Music as a blueprint

Americans live in an age of mass production for the many. The organizations that make things en masse have to work with dozens, hundreds, or thousands of humans to create value. The question has long been: how do we get everybody to work together so the product at the register is the same for customer #1 as customer #25,5847?

"Management" was the approach de jour to deliver consistent products to their customers. Success is codified with how to do it and what to measure to determine if it was successful. The organization rallies around SOPs designed to predictably deliver the end result. Deviation from SOPs is "death," so new functions are created to monitor and measure if the team is following the SOPs. Entire careers could be spent ensuring somebody else was following directions.

This is great for mass-made immutable processes where the end product is one-size-fits-some, covers most, and leaves the rest naked. With AI, we don't have to settle for this anymore.

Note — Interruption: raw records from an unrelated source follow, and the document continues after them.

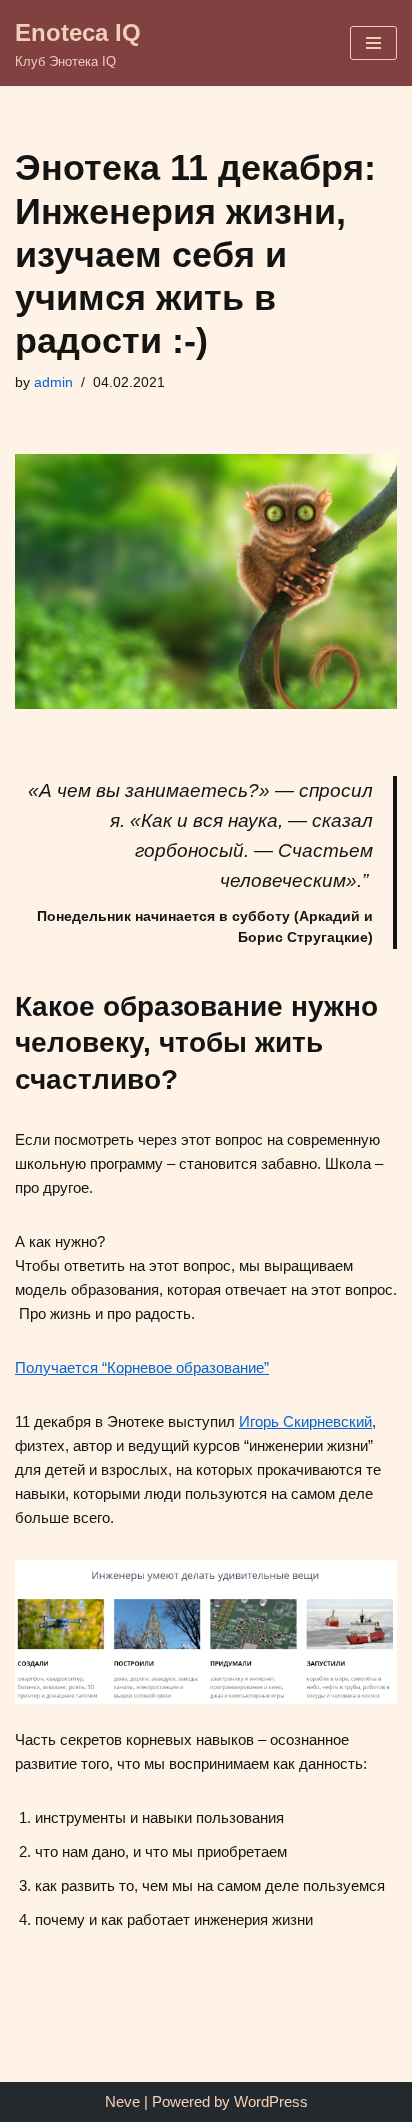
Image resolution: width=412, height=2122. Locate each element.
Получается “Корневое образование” (142, 1367)
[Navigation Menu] (373, 43)
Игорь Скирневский (305, 1421)
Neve (122, 2101)
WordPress (271, 2101)
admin (53, 382)
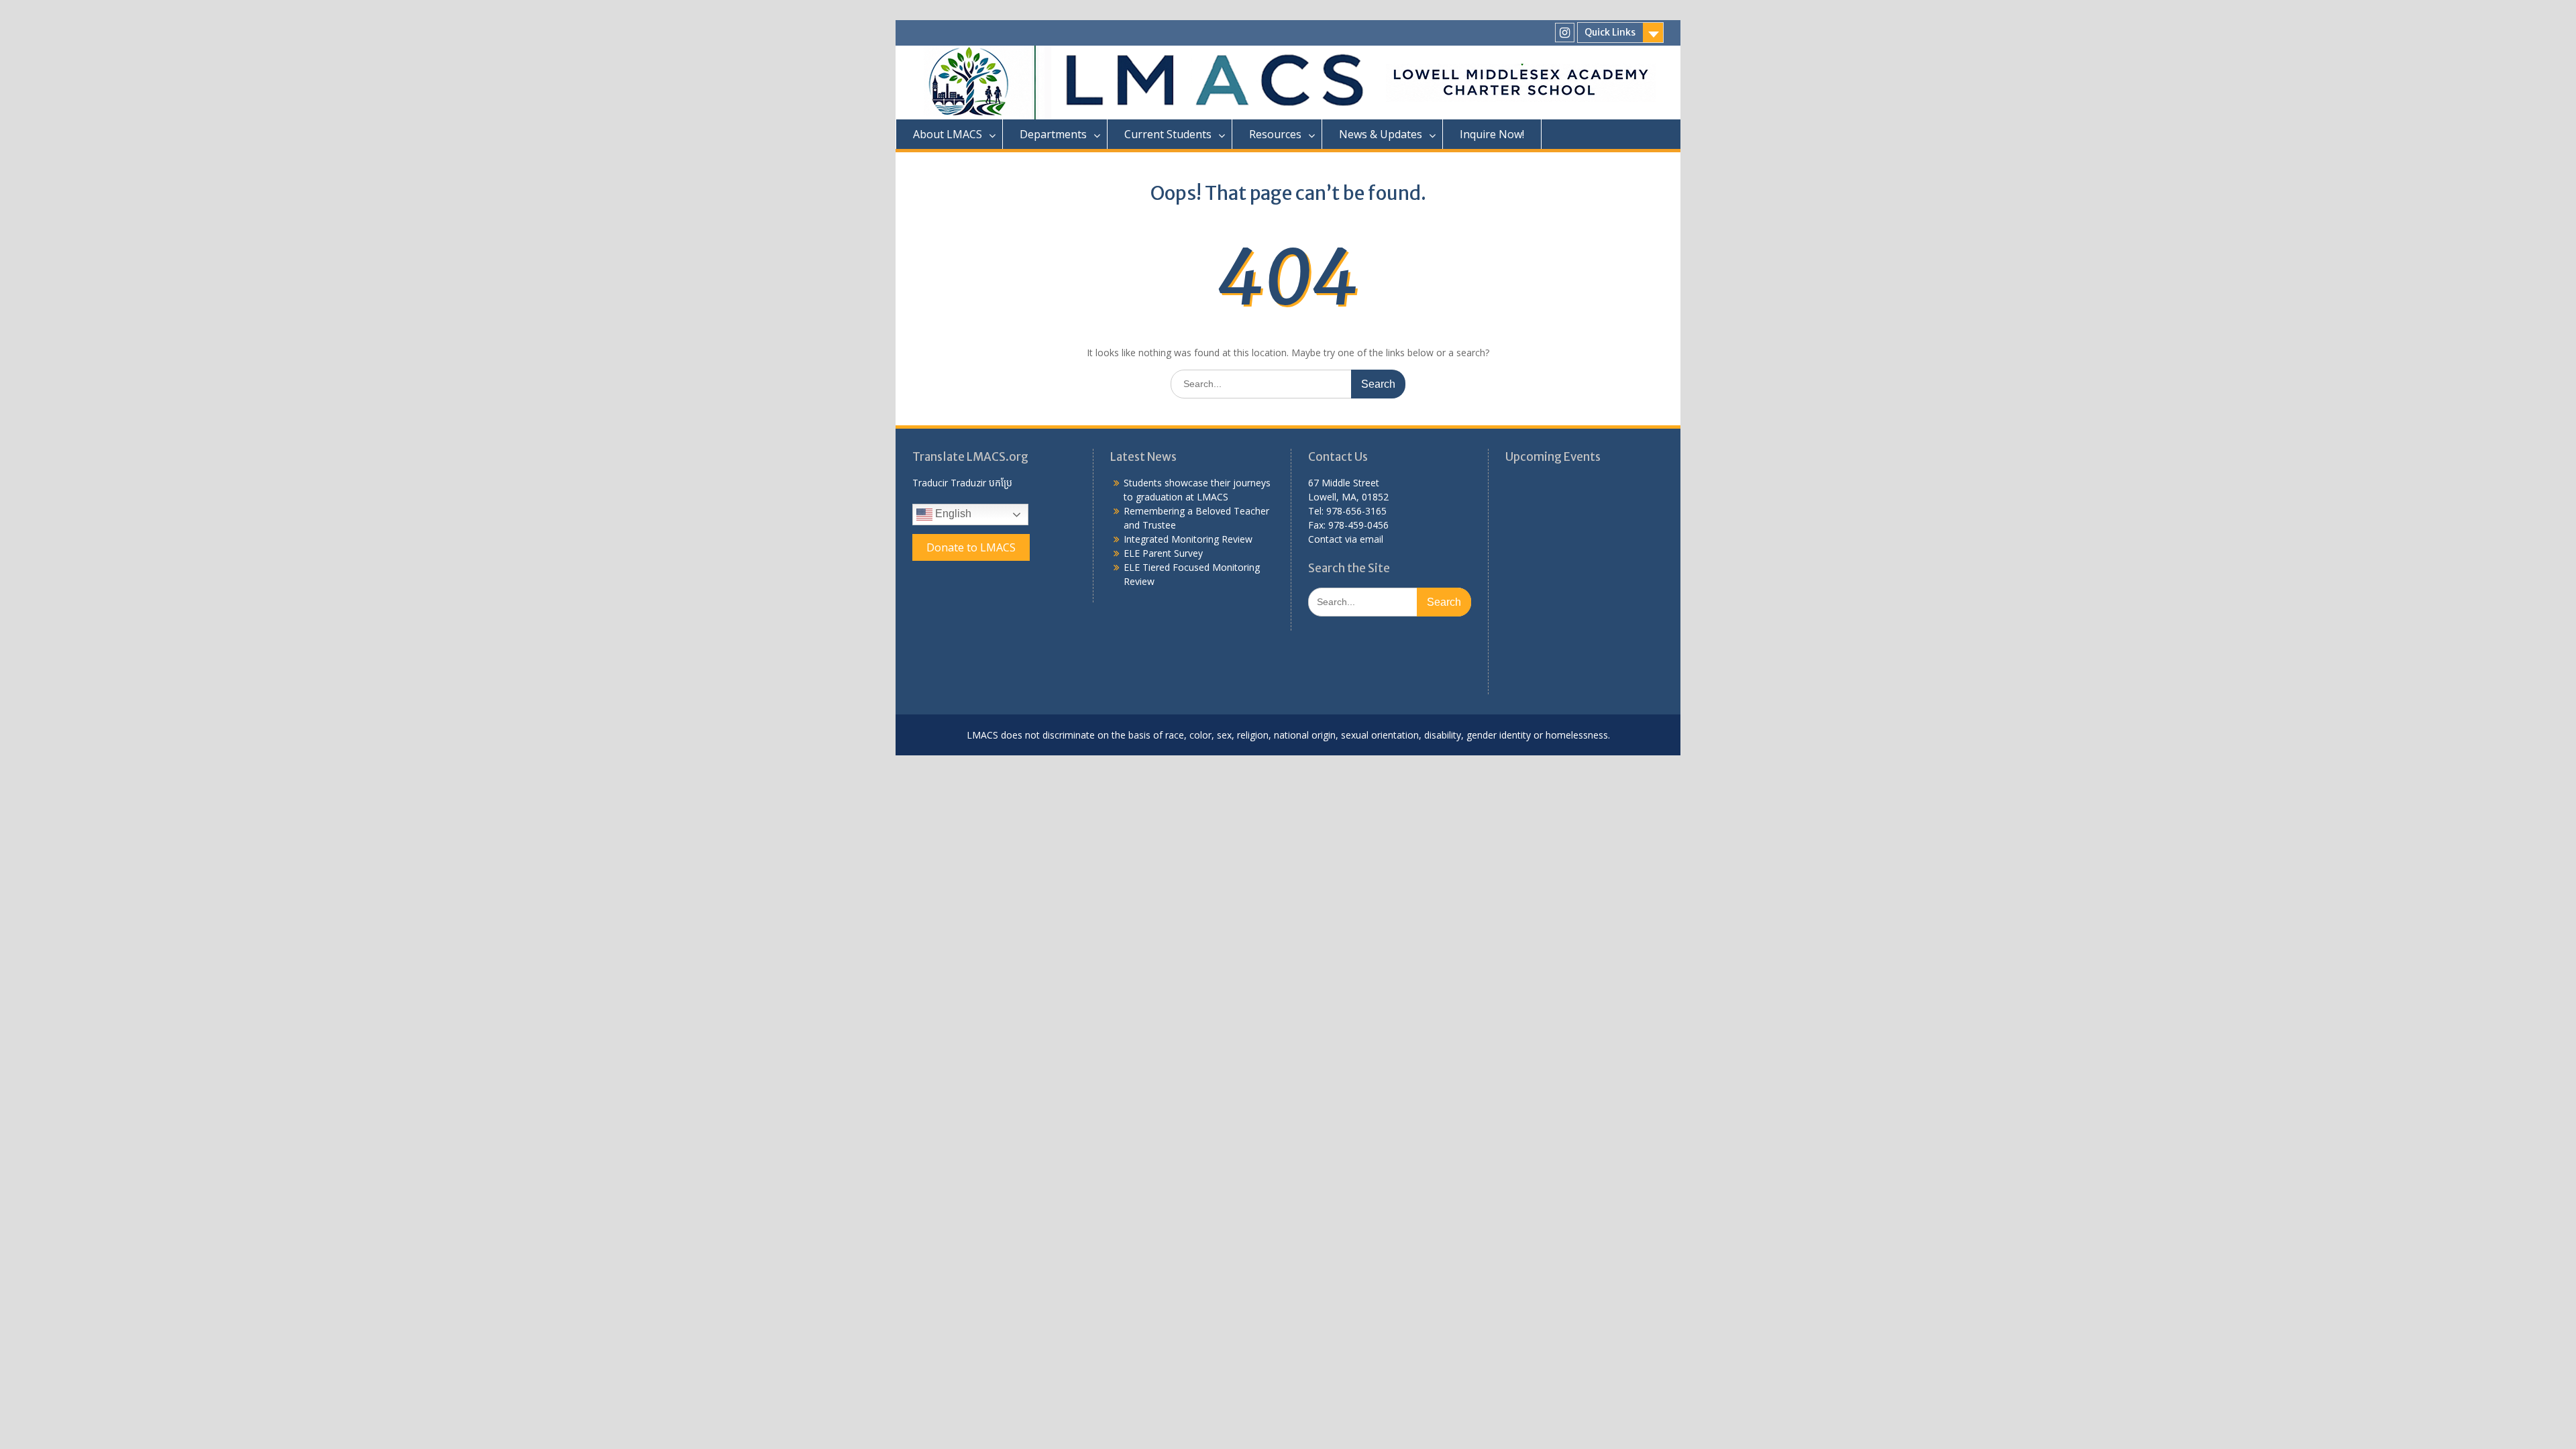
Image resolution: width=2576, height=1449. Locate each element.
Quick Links (1610, 32)
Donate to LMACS (971, 547)
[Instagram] (1564, 32)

Now everything can be customized and contextualized for each individual that interacts with it. Every journey, every interaction can be tailor made from the ground up for each person in any moment of time. Customer A and Customer B will have different instances of the same product. And Customer A on Monday will have a different instance than on Tuesday when they can't be online because they take care of the kids that day.

Each customer in their different states will realize more value from a dynamic product than the mass-made one.

The AI agents that enable this don't need to be - and maybe don't want to be? - managed. They don't need to follow an SOP because an SOP doesn't make sense at the customer N=1 level.

And the humans working with the agents probably don't want to be - or need to be - managed like humans of 2019.

The era of management and the manger are over.

Instead, we should look to more soulful, creative, inspiring ways that groups of actors, well, act together to create something of value.

Music seems a good place to start:

  • It's an ephemeral experience for the creators and the recipients
  • It wrangles time into something "tangible" for a brief moment
  • Musicians are T-shaped - you need to master an instrument, but also be versed in rhythm, groove, collaboration, musical literacy, etc.
  • Music is made by the brain for the brain, and each of our brains has a unique playlist that shifts over time

Where there used to be managers, controllers, directors, and division, maybe now there will be orchestrators, composers, choreographers, and ensembles.

It's time to trade in the management books and go get in an education in how to make music.